I do make a lot of different soaps but the bars I use to make liquid castile soap out of are a simple bar made of coconut oil, olive oil, sodium hydroxide, water  and essential oils.  This makes a very simple, moisturising soap with a good lather.  True castile soap would not have coconut oil in it, it would be made with just olive oil, water and sodium hydroxide.  The addition of coconut oil makes for a firmer bar and a better lather.   I always make my liquid castile soap out of my homemade simple soap with lavender.

I realise I am slightly guilty of putting the cart before the horse and I should perhaps do a blog showing how I make the soap before I show you have to make liquid castile soap from the soap, but I don’t need to make any more soap for a little while but I did need some liquid soap today so……

Whether you are using your own soap or bought castile soap bars all the equipment needed to make that bar in to liquid castile soap is here:


A glass jar

A whisk

A knife

A chopping board

and (not in the picture) some boiling water.

First step – weigh your bar of soap and then chop finely (or grate) it:


Put the chopped soap in the bottom of the glass jar, weigh out boiling water to double the weight of the soap and pour on top of the soap, give it a good whisk:


You then leave this for a couple of days (so you do need to plan ahead).   Try to give it a quick swish with the whisk every now and then – but it is not a disaster if you forget.  Eventually the cubes of soap ‘melt’ (obviously the smaller the pieces of soap the quicker the soap is ready) and you end up with a gloopy thick liquid soap which you can then water down to use as you wish.  I don’t have a photo of this stage as I only did this today.   You can make the whole batch thinner straight away by adding more water or you can leave it as a thicker gloop and water it down as you use it.   Whilst this was made with a soap that had lavender essential oil in it anyway I do tend to add a few extra drops of lavender to the soap once I have liquefied it.

You only need look on line to see the many, many uses for liquid castile soap.  Some of my uses for this soap are:

1. Regular liquid soap dispenser at kitchen sink

2.  Mix up a thin batch and put in an old shampoo bottle and use as shampoo.  I haven’t bought shampoo for four years, not since I started making my own soap and making my own liquid castile soap.   If I have neglected to make up a batch of liquid castile soap I will often use one of my own soaps as a shampoo bar and just rub it round my head a few times but I do like the ritual of a ‘shampoo’ bottle – filled with my own liquid soap.

3.  Moisturising facial wash – I put four tablespoons of liquid castile soap in a small pump dispenser bottle, add one tablespoon of oil and give a good shake (my preference is rice bran oil but sweet almond or apricot kernel is good too).  This will separate when it settles so you do need to give it a shake before each use but it is a very nice, gentle, moisturising facial wash.

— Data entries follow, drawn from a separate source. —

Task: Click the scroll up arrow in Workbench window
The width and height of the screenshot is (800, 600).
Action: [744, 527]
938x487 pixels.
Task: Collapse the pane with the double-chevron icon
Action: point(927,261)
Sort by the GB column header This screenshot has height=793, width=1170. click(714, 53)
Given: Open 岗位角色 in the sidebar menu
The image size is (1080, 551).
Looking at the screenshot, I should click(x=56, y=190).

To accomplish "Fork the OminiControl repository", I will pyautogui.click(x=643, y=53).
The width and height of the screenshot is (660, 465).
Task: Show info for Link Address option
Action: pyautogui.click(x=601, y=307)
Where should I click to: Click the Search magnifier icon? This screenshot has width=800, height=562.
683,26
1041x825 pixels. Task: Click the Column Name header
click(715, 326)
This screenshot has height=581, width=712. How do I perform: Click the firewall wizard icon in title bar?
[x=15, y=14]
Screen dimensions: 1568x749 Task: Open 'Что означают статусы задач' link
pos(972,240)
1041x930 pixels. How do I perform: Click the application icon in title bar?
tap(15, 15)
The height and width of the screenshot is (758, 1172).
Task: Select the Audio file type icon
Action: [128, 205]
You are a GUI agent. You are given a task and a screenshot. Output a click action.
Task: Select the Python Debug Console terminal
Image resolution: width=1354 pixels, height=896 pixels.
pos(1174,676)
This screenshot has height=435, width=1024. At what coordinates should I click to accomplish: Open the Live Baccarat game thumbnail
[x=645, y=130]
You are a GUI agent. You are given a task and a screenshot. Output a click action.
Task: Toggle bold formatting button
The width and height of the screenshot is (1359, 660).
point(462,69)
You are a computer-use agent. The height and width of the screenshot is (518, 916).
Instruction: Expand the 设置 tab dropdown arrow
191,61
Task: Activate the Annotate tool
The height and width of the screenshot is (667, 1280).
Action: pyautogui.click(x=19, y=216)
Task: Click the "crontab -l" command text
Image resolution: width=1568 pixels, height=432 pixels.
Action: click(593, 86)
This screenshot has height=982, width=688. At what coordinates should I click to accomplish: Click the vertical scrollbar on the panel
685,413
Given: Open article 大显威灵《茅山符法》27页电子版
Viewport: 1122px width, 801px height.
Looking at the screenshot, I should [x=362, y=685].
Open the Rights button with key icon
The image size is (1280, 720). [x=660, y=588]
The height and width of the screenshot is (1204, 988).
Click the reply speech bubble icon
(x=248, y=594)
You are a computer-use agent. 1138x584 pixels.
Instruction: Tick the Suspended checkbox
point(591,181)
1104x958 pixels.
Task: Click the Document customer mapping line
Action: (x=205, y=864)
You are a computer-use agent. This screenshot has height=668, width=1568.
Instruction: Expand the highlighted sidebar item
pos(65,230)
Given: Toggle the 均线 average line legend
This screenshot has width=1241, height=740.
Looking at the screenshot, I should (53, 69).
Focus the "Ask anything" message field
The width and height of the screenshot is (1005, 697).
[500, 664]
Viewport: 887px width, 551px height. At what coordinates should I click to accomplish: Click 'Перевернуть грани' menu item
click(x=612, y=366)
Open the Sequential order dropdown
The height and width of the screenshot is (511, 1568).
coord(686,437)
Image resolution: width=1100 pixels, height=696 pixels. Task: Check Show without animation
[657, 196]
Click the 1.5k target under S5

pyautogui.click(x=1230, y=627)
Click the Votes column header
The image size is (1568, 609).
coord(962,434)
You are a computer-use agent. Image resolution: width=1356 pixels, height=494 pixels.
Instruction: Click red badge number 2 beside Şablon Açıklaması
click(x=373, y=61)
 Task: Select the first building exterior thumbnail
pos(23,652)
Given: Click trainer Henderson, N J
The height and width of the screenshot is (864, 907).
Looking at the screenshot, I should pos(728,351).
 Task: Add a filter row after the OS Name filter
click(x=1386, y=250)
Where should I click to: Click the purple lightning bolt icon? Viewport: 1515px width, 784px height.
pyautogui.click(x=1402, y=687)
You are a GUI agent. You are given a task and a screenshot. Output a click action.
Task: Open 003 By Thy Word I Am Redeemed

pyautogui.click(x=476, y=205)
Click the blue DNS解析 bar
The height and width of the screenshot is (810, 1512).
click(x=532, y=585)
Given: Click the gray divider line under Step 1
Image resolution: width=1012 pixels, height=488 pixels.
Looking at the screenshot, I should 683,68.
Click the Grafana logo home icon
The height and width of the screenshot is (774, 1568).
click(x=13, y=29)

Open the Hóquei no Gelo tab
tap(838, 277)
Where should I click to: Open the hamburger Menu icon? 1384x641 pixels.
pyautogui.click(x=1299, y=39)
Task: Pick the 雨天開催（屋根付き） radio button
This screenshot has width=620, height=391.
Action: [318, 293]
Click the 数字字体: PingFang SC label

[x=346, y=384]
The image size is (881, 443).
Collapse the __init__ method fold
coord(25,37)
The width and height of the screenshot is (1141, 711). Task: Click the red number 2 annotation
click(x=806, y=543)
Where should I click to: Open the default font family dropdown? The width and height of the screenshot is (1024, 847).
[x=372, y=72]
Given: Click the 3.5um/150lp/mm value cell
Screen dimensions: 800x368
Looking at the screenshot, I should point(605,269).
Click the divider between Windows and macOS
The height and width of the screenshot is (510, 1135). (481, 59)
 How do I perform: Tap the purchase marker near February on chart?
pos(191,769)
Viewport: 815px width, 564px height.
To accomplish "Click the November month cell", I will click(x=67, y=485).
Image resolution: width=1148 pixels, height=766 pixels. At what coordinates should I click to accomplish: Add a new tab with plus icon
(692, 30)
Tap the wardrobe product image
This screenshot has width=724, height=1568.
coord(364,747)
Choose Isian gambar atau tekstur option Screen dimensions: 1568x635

4.  As liquid soap for washing woollens and delicates – a scoop of my own liquid castile soap goes in the soap dispenser of the washing machine when I am washing woollens or delicate items in place of regular washing powder.

There are many other uses for liquid castile soap but the above are my main uses.

I hope this might be of help to someone.  I will make a post out of my next soap making day – which will be in the next couple of weeks.